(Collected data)
Content starts

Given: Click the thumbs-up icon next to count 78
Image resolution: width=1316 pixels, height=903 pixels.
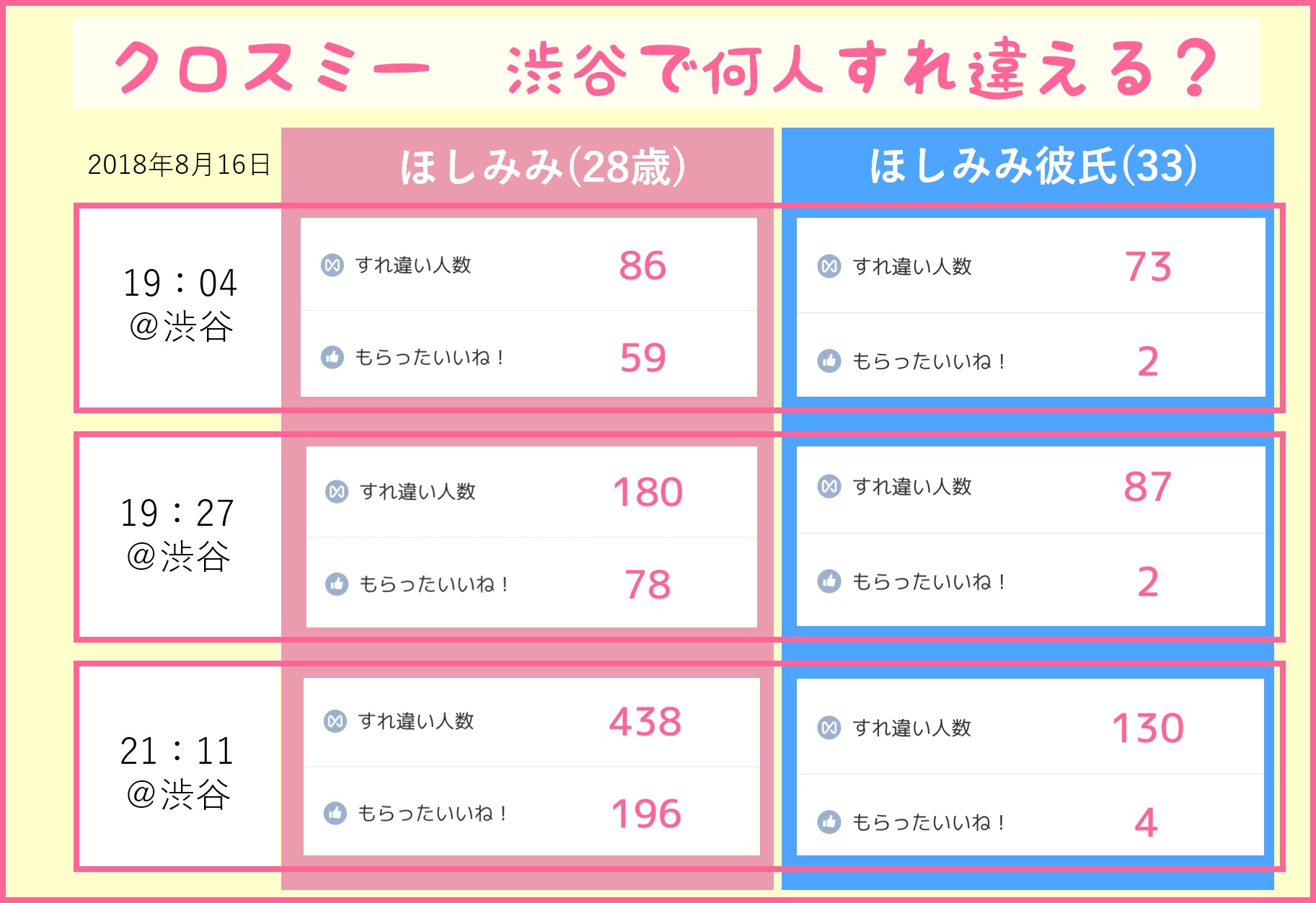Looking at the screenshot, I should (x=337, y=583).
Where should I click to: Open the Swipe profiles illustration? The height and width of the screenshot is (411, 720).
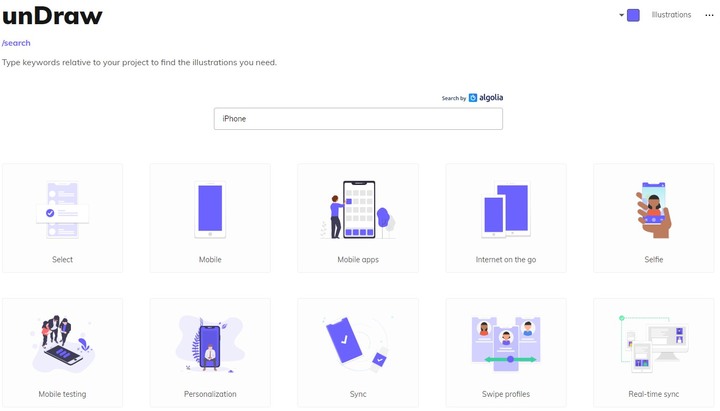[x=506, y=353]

Content ends

_WHAT IS NEEDED_.
Your copy should match every entry above exactly and contain no pictures.

_SOLUTION FOR THIS PROBLEM_.
Given: Click the thumbs-up icon next to count 78
Image resolution: width=1316 pixels, height=903 pixels.
Looking at the screenshot, I should (x=337, y=583).
Where should I click to: Open the Swipe profiles illustration? The height and width of the screenshot is (411, 720).
[x=506, y=353]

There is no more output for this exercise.